**WRITTEN EXERCISE:** Rewrite the data from the start through the line containing "Looking at the screenshot, I should [351, 575].", changing every "Viewport" to "Display" and leaving everything else as it is.
[Begin SUPPLIED MATERIAL]
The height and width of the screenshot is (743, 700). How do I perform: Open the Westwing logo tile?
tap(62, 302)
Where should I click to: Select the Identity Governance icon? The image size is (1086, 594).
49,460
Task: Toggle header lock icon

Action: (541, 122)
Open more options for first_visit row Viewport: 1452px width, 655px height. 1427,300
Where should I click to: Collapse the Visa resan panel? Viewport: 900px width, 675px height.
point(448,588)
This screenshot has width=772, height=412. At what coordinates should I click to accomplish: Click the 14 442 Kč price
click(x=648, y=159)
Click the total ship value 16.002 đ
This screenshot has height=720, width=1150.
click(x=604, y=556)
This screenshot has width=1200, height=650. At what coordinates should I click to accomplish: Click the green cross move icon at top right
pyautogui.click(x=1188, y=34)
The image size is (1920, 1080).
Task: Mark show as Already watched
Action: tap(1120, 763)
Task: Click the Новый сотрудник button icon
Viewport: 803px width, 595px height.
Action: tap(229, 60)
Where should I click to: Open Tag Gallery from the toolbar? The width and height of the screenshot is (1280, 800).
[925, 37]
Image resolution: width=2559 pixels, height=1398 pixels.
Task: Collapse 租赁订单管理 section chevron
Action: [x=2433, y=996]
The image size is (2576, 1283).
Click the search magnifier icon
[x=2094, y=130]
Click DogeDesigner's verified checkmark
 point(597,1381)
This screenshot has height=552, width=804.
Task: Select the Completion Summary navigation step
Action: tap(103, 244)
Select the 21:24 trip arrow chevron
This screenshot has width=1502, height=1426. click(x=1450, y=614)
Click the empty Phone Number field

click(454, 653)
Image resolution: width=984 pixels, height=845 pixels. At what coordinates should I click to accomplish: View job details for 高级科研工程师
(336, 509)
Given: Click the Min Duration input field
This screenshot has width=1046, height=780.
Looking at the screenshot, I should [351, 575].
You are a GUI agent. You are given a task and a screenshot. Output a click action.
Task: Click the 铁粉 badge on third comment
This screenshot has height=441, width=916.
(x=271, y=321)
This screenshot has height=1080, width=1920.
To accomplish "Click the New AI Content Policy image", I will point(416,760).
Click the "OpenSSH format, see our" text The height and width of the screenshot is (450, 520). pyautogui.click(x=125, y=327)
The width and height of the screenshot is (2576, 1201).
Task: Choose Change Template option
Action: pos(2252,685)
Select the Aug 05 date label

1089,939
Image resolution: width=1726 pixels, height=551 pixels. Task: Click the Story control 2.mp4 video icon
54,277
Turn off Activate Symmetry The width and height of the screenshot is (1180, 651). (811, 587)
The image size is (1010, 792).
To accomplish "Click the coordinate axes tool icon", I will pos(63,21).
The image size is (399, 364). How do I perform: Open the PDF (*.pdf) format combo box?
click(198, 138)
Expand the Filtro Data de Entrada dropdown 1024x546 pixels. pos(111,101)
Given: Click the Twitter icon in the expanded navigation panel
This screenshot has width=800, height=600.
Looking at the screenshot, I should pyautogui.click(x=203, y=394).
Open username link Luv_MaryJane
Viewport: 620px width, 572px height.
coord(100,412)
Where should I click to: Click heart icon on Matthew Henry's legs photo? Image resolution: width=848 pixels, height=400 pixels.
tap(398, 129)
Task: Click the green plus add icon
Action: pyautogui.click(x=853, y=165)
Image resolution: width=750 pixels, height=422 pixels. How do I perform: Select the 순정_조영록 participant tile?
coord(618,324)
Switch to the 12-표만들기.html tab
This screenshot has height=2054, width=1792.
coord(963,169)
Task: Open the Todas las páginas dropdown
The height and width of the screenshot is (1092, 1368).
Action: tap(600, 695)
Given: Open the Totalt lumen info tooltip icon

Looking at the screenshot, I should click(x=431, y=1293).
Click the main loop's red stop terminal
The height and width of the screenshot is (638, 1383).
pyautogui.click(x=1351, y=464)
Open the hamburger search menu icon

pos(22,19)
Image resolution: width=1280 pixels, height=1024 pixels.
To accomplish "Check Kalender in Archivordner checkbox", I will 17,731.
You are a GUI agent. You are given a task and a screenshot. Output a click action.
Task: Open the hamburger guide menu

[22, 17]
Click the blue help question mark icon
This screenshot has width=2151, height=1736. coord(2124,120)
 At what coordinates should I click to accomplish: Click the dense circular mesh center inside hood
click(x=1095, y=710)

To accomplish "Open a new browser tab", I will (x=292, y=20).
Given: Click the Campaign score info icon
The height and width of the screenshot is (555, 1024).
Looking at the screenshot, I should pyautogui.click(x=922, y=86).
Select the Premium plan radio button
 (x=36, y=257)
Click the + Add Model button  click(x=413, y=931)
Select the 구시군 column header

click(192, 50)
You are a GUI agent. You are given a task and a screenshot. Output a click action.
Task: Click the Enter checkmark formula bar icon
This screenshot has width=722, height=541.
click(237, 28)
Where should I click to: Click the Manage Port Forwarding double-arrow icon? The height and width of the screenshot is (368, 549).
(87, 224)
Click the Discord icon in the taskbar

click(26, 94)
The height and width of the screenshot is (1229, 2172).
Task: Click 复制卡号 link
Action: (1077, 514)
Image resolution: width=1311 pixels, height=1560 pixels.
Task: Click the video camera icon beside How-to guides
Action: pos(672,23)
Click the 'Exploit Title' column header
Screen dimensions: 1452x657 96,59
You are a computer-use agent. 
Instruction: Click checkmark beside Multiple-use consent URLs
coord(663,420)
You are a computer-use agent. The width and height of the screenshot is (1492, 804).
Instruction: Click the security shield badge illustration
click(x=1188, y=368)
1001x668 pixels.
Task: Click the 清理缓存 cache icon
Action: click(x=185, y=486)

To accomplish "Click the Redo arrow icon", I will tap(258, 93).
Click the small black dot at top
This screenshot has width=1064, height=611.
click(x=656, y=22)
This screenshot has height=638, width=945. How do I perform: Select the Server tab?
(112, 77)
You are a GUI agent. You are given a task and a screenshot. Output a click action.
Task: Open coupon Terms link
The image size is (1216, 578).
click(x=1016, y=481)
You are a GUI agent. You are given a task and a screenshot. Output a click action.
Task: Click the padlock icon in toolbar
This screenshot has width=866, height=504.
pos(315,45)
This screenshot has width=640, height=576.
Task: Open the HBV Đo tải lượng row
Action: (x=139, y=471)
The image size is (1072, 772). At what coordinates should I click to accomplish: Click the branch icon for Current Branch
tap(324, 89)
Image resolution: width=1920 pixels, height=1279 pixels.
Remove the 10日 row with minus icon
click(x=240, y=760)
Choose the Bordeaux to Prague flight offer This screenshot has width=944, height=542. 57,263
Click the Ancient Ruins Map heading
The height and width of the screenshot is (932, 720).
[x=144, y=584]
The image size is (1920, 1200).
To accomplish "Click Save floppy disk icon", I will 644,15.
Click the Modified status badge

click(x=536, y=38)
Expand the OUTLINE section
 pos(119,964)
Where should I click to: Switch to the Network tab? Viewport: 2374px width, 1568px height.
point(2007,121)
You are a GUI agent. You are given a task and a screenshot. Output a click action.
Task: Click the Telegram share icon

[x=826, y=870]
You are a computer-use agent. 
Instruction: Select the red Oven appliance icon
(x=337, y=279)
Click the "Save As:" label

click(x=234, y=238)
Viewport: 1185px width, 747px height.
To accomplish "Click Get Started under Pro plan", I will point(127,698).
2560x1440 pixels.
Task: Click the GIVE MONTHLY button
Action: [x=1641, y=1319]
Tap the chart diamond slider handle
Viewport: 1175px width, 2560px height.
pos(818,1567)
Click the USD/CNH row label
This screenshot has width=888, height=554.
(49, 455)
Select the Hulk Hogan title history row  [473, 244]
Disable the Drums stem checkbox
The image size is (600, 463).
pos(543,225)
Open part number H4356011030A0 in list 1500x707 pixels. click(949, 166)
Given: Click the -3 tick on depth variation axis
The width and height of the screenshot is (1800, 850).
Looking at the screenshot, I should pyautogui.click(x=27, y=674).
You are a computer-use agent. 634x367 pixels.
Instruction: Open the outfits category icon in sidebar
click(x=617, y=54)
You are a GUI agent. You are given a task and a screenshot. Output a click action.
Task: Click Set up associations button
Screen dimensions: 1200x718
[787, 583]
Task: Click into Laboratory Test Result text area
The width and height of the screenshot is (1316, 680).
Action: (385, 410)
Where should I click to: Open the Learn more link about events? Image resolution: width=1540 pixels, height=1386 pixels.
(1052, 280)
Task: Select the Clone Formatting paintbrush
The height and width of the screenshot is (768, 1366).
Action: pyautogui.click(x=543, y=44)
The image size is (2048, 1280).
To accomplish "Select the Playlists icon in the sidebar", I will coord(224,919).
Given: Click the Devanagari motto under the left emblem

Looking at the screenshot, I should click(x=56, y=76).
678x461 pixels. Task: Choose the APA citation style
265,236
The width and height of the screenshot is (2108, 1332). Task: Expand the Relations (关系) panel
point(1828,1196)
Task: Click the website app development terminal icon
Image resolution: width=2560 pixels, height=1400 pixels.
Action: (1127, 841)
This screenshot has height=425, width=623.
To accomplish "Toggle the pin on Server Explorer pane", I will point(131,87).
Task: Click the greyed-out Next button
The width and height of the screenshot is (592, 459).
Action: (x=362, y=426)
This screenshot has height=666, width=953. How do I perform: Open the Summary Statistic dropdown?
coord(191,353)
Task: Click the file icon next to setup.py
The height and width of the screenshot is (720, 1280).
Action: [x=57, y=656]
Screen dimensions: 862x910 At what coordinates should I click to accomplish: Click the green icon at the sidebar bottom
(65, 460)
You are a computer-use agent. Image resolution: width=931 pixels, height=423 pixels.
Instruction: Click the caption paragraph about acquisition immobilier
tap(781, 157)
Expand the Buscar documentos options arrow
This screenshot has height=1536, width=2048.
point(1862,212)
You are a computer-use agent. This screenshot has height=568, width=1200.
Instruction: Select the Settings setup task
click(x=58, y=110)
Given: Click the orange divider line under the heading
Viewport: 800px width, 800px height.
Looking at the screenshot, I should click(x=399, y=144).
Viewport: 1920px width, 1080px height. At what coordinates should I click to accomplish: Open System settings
[End SUPPLIED MATERIAL]
**SOLUTION FOR THIS EXERCISE:**
The height and width of the screenshot is (743, 700). How do I perform: Open the Westwing logo tile?
tap(62, 302)
Where should I click to: Select the Identity Governance icon? The image size is (1086, 594).
49,460
Task: Toggle header lock icon

Action: (541, 122)
Open more options for first_visit row Display: 1452px width, 655px height. 1427,300
Where should I click to: Collapse the Visa resan panel? Display: 900px width, 675px height.
point(448,588)
This screenshot has width=772, height=412. At what coordinates should I click to accomplish: Click the 14 442 Kč price
click(x=648, y=159)
Click the total ship value 16.002 đ
This screenshot has height=720, width=1150.
click(x=604, y=556)
This screenshot has width=1200, height=650. At what coordinates should I click to accomplish: Click the green cross move icon at top right
pyautogui.click(x=1188, y=34)
The image size is (1920, 1080).
Task: Mark show as Already watched
Action: tap(1120, 763)
Task: Click the Новый сотрудник button icon
Display: 803px width, 595px height.
Action: tap(229, 60)
Where should I click to: Open Tag Gallery from the toolbar? The width and height of the screenshot is (1280, 800).
[925, 37]
Image resolution: width=2559 pixels, height=1398 pixels.
Task: Collapse 租赁订单管理 section chevron
Action: [x=2433, y=996]
The image size is (2576, 1283).
Click the search magnifier icon
[x=2094, y=130]
Click DogeDesigner's verified checkmark
 point(597,1381)
This screenshot has height=552, width=804.
Task: Select the Completion Summary navigation step
Action: tap(103, 244)
Select the 21:24 trip arrow chevron
This screenshot has width=1502, height=1426. click(x=1450, y=614)
Click the empty Phone Number field

click(454, 653)
Image resolution: width=984 pixels, height=845 pixels. At what coordinates should I click to accomplish: View job details for 高级科研工程师
(336, 509)
Given: Click the Min Duration input field
This screenshot has width=1046, height=780.
Looking at the screenshot, I should [351, 575].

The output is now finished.